# [What you will do]
Copies of all lines that contain "element" are needed; take them from the data below.

# [The data]
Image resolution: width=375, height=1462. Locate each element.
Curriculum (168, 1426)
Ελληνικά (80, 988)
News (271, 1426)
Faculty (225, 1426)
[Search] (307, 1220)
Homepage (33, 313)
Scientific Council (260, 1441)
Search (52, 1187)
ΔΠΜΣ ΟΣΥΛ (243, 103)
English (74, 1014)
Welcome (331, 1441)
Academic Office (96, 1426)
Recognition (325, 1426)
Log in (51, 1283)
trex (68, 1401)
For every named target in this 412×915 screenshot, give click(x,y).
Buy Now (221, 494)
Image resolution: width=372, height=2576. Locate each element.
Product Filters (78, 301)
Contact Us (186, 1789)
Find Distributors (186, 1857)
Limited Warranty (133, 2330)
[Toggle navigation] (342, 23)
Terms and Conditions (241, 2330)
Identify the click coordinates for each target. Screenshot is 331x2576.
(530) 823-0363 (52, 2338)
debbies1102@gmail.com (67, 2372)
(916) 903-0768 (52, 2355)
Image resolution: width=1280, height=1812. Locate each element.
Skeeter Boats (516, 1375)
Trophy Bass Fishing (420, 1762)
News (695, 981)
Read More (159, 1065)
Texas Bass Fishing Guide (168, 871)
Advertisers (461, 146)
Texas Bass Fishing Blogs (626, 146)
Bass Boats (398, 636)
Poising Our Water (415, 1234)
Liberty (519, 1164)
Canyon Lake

# [Response area]
Image resolution: width=375, height=1462. Locate each element.
Image resolution: width=372, height=2576. Locate each element.
Image resolution: width=1280, height=1812. Locate each element.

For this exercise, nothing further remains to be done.